Landwirtschaftlichen Böden komme in Sachen Klimaschutz und Klimaanpassung laut bayerischem Staatsministerium für Ernährung, Landwirtschaft und Forsten (StMELF) eine zentrale Rolle zu, die angehenden Fachkräften frühzeitig bewusst gemacht werden solle. Bayerns Landwirtschaftsministerin Kaniber hat daher ein neues Schulprojekt aus der Taufe gehoben, welches an den landwirtschaftlichen Fachschulen des Freistaates an den Start geht. Unter dem Titel „Humuserhalt und Humusaufbau“ sollen den Fachkräften von morgen die Bedeutung von Humusböden für die Klimaanpassung verdeutlicht werden. „Wir müssen die Studierenden der Landwirtschaftsschulen frühzeitig für dieses wichtige Zukunftsthema sensibilisieren. Denn sie sind für uns ein Sprachrohr und Multiplikatoren in die landwirtschaftliche Praxis. Der Klimawandel ist auch für uns ein Megathema, denn unsere landwirtschaftlichen Betriebe sind immer mehr mit den negativen Folgen konfrontiert. Vor den Auswirkungen wie Trockenheit, Starkregen oder Bodenerosion kann niemand mehr die Augen verschließen“, macht Kaniber deutlich.

Humusmanagement noch größere Bedeutung

Der Klimawandel habe enorme Auswirkungen auf die Humusböden und stellt die landwirtschaftliche Praxis schon heute vor Herausforderungen. Durch die Erwärmung werden laut aktuellen Studien Umsetzungsprozesse im Boden beschleunigt, weshalb es immer schwieriger wird, Humusvorräte zu erhalten. Für gesunde und vor allem fruchtbare Böden sei Humus allerdings unverzichtbar und unerlässlich als Wasser-, Nährstoff- und CO2-Speicher. „Wir müssen die Böden erhalten, denn sie sind die wichtigste Produktionsgrundlage für die Landwirtschaft“, erläutert Kaniber.

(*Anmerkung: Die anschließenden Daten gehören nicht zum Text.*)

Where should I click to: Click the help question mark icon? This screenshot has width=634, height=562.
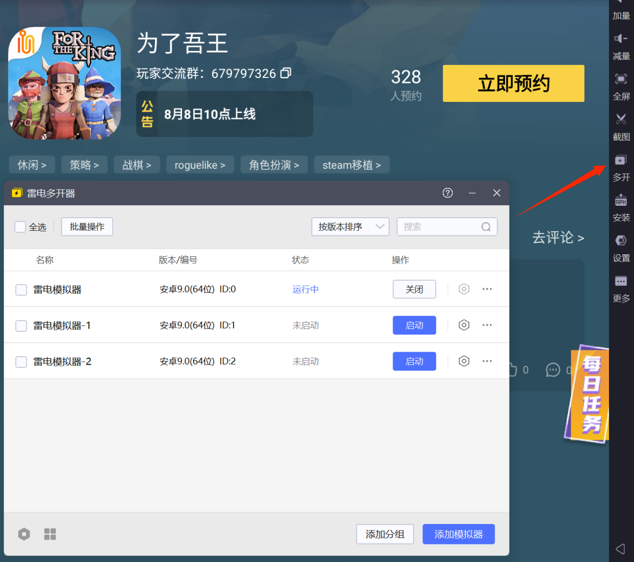click(448, 193)
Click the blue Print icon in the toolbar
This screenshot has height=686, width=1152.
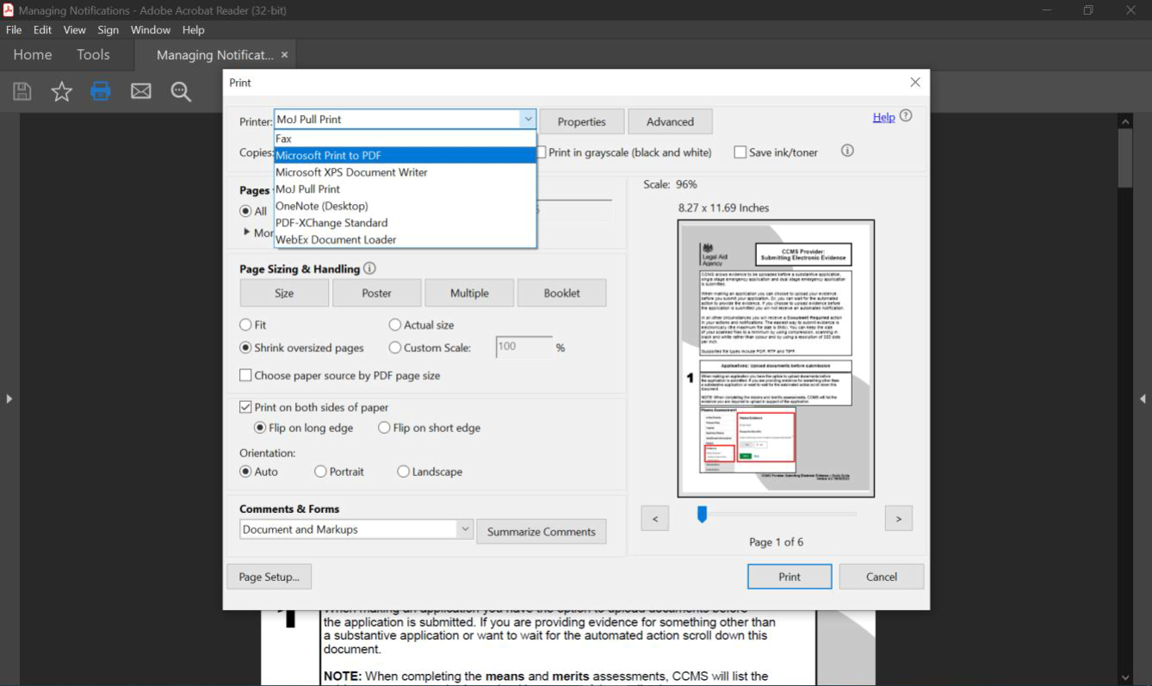tap(101, 91)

Mit dem Klimawandel gewinnt deshalb zielgerichtetes Humusmanagement in landwirtschaftlich genutzten Böden eine noch größere Bedeutung.

Humusproben werden im Projekt analysiert

Inhaltlich werden die Studierenden der landwirtschaftlichen Fachschulen im Rahmen des neuen Schulprojekts von zwei Flächen im eigenen Betrieb Humusproben ziehen. „Im Unterricht können die Studierenden mit der Klasse und Lehrkräften die Ergebnisse der Humusuntersuchungen auswerten und Optimierungsstrategien für den eigenen Betrieb entwickeln. Dieser aktive Austausch am konkreten Beispiel des Praxisbetriebs soll dieses nachhaltige Denken fest im Alltag verankern“, sagt die Landwirtschaftsministerin. Mit insgesamt 60.000 Euro finanziert das StMELF das neue Projekt.